So, I have taken the plunge. Recently I applied to Cryptic Studios for an online community manager position. This development is both exciting and anguishing. Hope has filtered into my anticipation of a response to my résumé submission. The anguish is wrought from doubt.
First, lets talk about the doubt. Why do I have doubts about this application? The biggest source of doubt is not necessarily in my capabilities, it is in the process itself. There is so much I don’t have control over in this type of application process. I did not walk into Cryptic Studios and talk to the hiring managers myself putting my face forward and imprinting upon them. I have not had the opportunity to interact on any coherent level with the people who work there. My résumé is really the only representation there is of “Me” and a piece of paper just does not do justice to anyone. It feels like a blindfolded shot in the dark after having been spun around a few times. My persona, my character, my work ethic, cannot be communicated fully in this résumé submission process.
I have other doubts, mainly derived from typical issues of the human condition that are outside of what I know of my capabilities. Some of those doubts are relatively well founded but most of them can be described as typical human frailties.
In reflection to the doubt, there are things I know. I know if given the chance I can prove myself. No, I do not have any direct experience as an online community manager but the experience I do have in other professional endeavors are very applicable. I was/ am a teacher. The “was” is that I have taught high school English. Talk about community management!
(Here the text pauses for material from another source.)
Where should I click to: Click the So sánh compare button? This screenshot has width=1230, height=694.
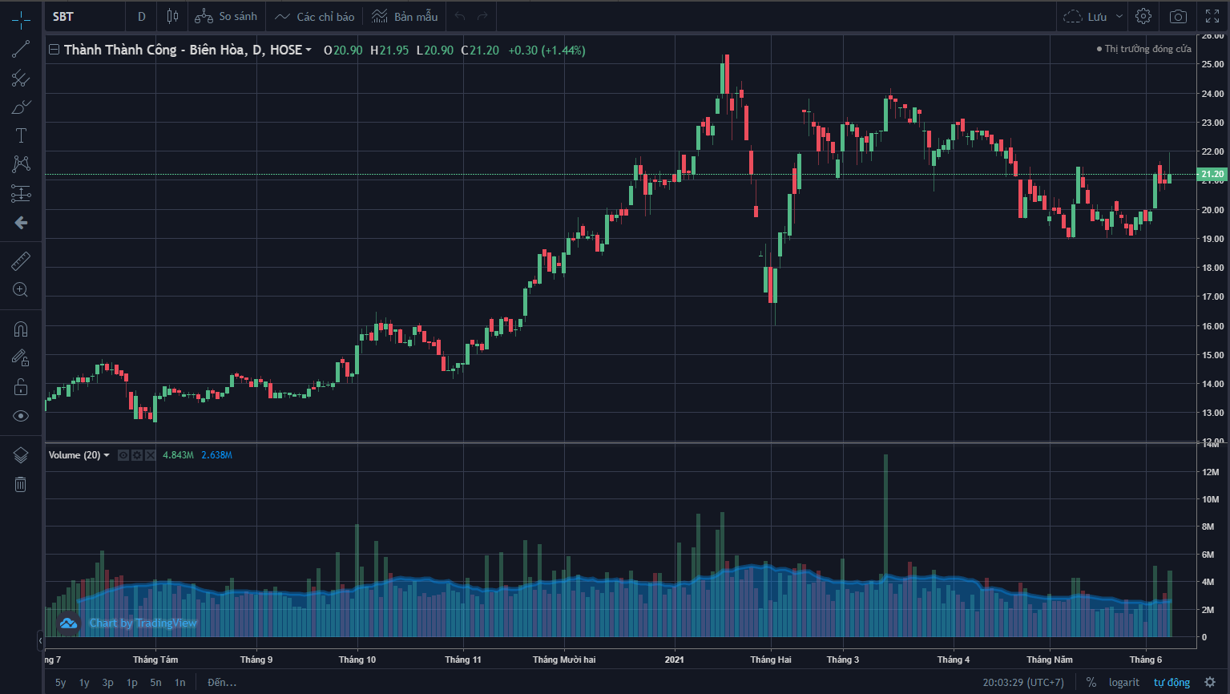(226, 16)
The “am” relates to my graduate work. I do not have an assistantship, which means I am not teaching as a pert of my graduate studies, directly. However, as a graduate student I am called upon to teach undergraduates in the classroom environment both directly and indirectly. I also have had to teach professors I have class with and interact with what it is I am exactly doing and why it is pertinent to English Studies as a discipline. Then there is the teaching of medieval martial arts, primarily long-sword.
Another professional experience I have that relates to this position are the four years I assistant managed Cyberia the Gamers Haven. For those of you who don’t know, Cyberia was a game shop where I live that sold collectable card games, role playing games, table top war games, and the appropriate supplies and accessories for said games. In addition to that, Cyberia was also a computer gaming café. It had 10 computers set up for customer use for a meager hourly rate. Much of what I did there was demoing games, setting up tournaments, facilitating game groups, setting up and running computer game events and competitions, and a heck of a lot of “personality management” of Cyberia’s regulars.
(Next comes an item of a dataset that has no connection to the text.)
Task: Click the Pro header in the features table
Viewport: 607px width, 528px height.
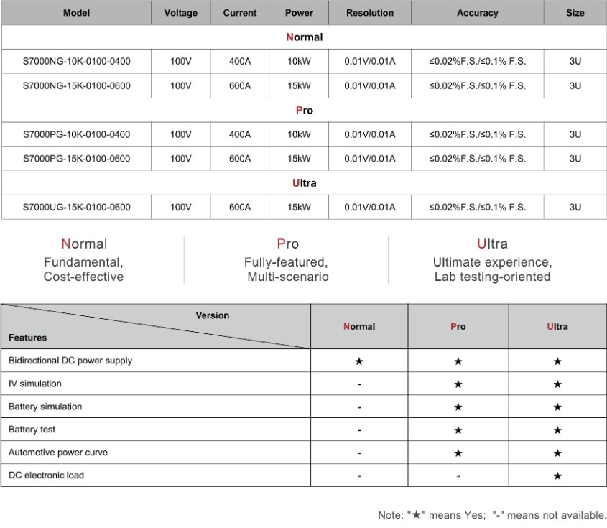Action: coord(458,327)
Non professional experience I have that pertains to the position is my serial Clan and guild leadership. Locally I was the leader and organizer of a competitive Starsiege Tribes Clan. Globally I have been a guild leader of guilds for 10 years consecutively as I have moved from game to game. I have established a few guilds but, more often than not, I end up being promoted to a leadership position, usually quite swiftly.
Then there is my studies and research. I will not go into this in detail because to do so would mean a long intensive description getting very deep into concepts within technical communication, narrative theory, New Media Studies, and literary theory (some of my work has showed up here on my blog). But, I will say the focus of my studies and subsequent research are MMORPGs. Over the years, in pursuit of my work, I have played over 36 MMORPGs and MMORPG like artifacts, looking at them very closely. Yeah, that’s what I said, over 36 MMORPGs. Obscene, isn’t it? Admittedly I have spent more time with some over others but I have gained an uncommon insight into the genre and the business of developing, launching, and maintaining MMORPGs and, as a result, the importance of community for MMORPGs.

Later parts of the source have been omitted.